Addressing the media at MAC Football Media Day, conference commissioner Jon Steinbrecher discussed various topics to start the festivities. In doing so, he used a lot of quotes from old history textbooks. Here are some that I'm talking about:
"Lofty gate receipts from college athletics had turned amateur athletics into major commercial spectacles." -Charles William Eliot, Harvard's 21st president.
"If the movement shall continue at the same rate, it will soon be fairly a question whether the letters B.A. stand more for Bachelor of Arts or Bachelor of Athletics." -President Walker of Massachusetts Institute of Technology.
These quotes are from the early 1900s and are still relevant today. Back then, there weren't football games being played on a Wednesday that everybody watched on ESPN while keeping up with all of the hilarity happening on Twitter. The commercialization of sport wasn't always there, but as time went on, schools and conferences have brought in more money than they did before while players have been forced into amateurism, since that's the road they're forced to take before going into the NFL. Times sure have changed since those quotes were first recited, but one thing will still, certainly, remain the same.
"We are headed toward the redefinition of a grant-in-aid, so that may include the full cost of attendance. And while I'm supportive of this, we will not support paying student-athletes, which is inconsistent with the collegiate model," Steinbrecher said.
There are a number of ways we could analyze, reanalyze, overanalyze, ignore, and look at this again. While many people saw the quote pop up on Twitter as he said this, there's still not a whole lot that he can do about this issue. Many liberal-minded sports fans are probably really pissed about this, but this is a huge press release by the MAC, that would suffer huge punishments if their bosses (NCAA) were to find out that they'd say otherwise.

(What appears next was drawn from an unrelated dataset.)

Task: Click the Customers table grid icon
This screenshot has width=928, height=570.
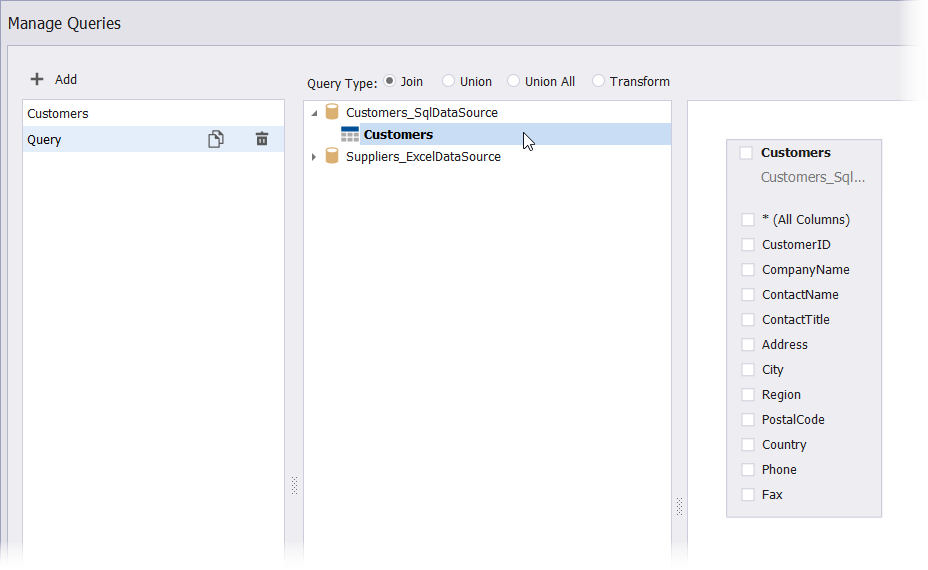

"The term student-athlete has been derived by many and I can assure you that those in the MAC in positions of leadership have great respect for that term and take it very seriously. Pressure from the public, the legal system and perhaps even from the government are causing all involved to take look at how we conduct our affairs," Steinbrecher said.
"We have lost the PR battle about the value of a grant-in-aid and the value of getting an education. I find it amazing that some believe that receiving an athletics grant-in-aid is not a good deal. As a father of three in college, I wish my children were all grant-in-aids for being on a sports team."
He went on to say that "we" (by this, he means everybody around the nation) don't put enough emphasis on the fact that a person with a B.A. will earn a little over a million dollars more than the contrasting person who hasn't earned a B.A.
Steinbrecher also took a few minutes to talk about why intercollegiate athletics and higher education are linked together. This was probably a topic not a lot of media members came into Ford Field with questions regarding this topic to have answered, but I'll shut up now and tell you what he said:
"The United States and Canada are the only ones who combine those two. One of the great pleasures of my position is that I get to visit with student-athletes and their families on some occasion," Steinbrecher said.
"And I had a chance to visit with foreign student-athletes, who had experienced a different educational system and a different sports system. They almost always speak to how special it is to come to the United States, pursue an education, and develop their abilities in their chosen field while also developing their passion in their chosen sports. They comment on how they could not do that back at home and how wonderful it is that they have the ability to combine those two.
"Perhaps we have it right. Intercollegiate athletics adds vibrancy, energy and fullness to our institutions. This is not to say that there aren't challenges, that's why there's so many checks and balances to the system, and when they're implemented, they help us to regulate. When not, we often have challenges."